The performance opens with the audience being directed outdoors, where dancer Marion Deprez barters matches for goods from the audience. The crowd engage easily with her, eventually handing over items such as bike lock keys and smartphones. We then navigate past red wool strung around the fences and trees, while the dancers peer out from behind the bushes. On our return to the foyer, performer Bruno Humberto lies on the floor muttering in a babel of languages before ushering us into the auditorium and into the world of the play.
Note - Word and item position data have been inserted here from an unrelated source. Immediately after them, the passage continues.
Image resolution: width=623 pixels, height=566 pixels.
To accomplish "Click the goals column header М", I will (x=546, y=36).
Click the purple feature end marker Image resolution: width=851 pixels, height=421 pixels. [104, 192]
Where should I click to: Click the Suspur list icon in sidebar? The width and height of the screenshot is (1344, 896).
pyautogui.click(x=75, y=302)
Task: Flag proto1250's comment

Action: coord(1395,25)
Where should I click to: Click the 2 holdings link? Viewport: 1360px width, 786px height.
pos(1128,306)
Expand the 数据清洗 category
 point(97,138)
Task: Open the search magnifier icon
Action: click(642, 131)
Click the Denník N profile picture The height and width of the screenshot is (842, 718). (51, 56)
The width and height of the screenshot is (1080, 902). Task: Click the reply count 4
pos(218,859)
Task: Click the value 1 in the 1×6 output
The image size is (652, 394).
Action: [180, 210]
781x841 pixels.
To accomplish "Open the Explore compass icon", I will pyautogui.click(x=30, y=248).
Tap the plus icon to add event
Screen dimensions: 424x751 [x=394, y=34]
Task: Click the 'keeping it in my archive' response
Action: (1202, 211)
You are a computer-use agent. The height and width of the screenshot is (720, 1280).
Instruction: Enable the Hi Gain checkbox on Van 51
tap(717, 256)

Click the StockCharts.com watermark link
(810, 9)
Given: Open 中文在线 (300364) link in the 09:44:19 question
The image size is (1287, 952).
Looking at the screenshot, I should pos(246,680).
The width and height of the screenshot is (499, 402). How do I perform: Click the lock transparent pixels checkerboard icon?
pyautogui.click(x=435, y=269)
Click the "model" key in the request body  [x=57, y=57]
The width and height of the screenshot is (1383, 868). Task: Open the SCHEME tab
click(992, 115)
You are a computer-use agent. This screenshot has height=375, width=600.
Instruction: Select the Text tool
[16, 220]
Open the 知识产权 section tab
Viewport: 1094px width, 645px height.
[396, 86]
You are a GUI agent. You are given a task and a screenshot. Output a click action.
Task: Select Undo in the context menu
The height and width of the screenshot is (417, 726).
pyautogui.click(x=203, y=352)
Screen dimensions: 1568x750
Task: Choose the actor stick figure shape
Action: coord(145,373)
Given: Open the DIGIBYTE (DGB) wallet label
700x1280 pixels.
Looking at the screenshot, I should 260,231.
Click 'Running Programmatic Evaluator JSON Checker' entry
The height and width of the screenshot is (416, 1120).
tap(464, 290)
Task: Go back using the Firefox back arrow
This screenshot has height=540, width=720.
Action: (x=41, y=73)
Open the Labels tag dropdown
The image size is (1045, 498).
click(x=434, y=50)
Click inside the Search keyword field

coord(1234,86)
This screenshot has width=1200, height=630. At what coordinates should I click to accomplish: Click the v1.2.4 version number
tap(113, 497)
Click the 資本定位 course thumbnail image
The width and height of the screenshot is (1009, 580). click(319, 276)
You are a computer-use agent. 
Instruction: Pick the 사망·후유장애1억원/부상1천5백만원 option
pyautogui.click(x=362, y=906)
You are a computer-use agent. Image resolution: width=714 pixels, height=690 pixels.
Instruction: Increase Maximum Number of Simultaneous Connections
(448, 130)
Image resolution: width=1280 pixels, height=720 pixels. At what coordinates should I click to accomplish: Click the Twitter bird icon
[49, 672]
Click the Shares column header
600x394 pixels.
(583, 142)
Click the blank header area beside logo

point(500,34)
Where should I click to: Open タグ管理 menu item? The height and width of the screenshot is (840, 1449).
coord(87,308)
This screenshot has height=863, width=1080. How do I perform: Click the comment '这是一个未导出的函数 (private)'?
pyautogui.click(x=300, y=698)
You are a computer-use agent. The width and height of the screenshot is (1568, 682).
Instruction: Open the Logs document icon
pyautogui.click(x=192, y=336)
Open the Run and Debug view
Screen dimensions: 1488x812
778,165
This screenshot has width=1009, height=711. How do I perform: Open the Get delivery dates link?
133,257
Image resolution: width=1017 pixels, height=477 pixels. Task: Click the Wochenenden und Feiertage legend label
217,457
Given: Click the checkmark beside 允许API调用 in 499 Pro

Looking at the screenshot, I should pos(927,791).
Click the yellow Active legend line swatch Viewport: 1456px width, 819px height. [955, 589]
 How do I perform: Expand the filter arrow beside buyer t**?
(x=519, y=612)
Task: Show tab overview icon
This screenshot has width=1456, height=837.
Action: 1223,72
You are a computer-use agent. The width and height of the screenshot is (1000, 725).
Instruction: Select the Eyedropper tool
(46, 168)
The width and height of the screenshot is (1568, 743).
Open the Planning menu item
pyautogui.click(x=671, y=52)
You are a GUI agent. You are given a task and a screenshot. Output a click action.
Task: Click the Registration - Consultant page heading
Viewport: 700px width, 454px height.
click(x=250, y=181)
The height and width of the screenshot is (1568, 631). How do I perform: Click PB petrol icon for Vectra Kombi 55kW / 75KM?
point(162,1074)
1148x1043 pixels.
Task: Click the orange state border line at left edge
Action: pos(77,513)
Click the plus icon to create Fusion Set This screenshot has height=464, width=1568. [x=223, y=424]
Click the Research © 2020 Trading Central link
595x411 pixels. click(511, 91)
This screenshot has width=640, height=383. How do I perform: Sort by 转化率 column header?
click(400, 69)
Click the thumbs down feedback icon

Humberto is a deft comic performer, managing to be both manic and sympathetic. His opening monologue describes the experience of walking into a party, the rehearsals in one’s head, and the panic underlying a confident exterior. Suddenly a “power failure” plunges us into darkness, eclipsing his moment. This leads to the miming of a tea party, held behind a billowing curtain which is only illuminated by the glow of oil lamps and matches held by the performers. The three female dancers play an exhausting game of cards to pass away the long power cut.
In one interlude the performers play a game of shadows with their bodies, limbs shrinking and growing on the curtains, with Tristan Shorr’s delicate atmospheric music making the spectacle hypnotic. The seeming simplicity of the effects is another factor in making the event almost feel like a private show which each audience member locked in their heads.
Dancer Tamar Daly tells us a story about a blind man who knows how to use sewing machines, exaggerating the physical gestures, making them angular, imitating the straight lines of a seam. Anglepoise lamps later double up as dancing partners for the women, who wear outfits of one colour each: yellow, green, and red.
Humberto then tells a story of creation, calling on the audience to fill in the gaps; this ends up being a story about god as a giant cat. During this sequence, the female dancers place lamps around him frantically as he speaks. While his fast, engaging scenes complement the delicate feel of the play, it would have been good to see more of Deprez and Linda Rehmal, who circle the stage and the other performers throughout.
The red threads we navigated at the beginning of the piece hint at the delicacy of the play’s construction. We’re also left to make the connections between each part ourselves, but instead it is more pleasurable to simply watch, and absorb the atmosphere. As if to take us out of this state of mind at the end of the production, we are instructed to light our matches. Each audience member turns to another one, looking for a lighter. Inevitably, the flames go out, but it works to bring us out of the dream-like state, bringing the performance full-circle; I’d be curious to know if other people experienced it as I did.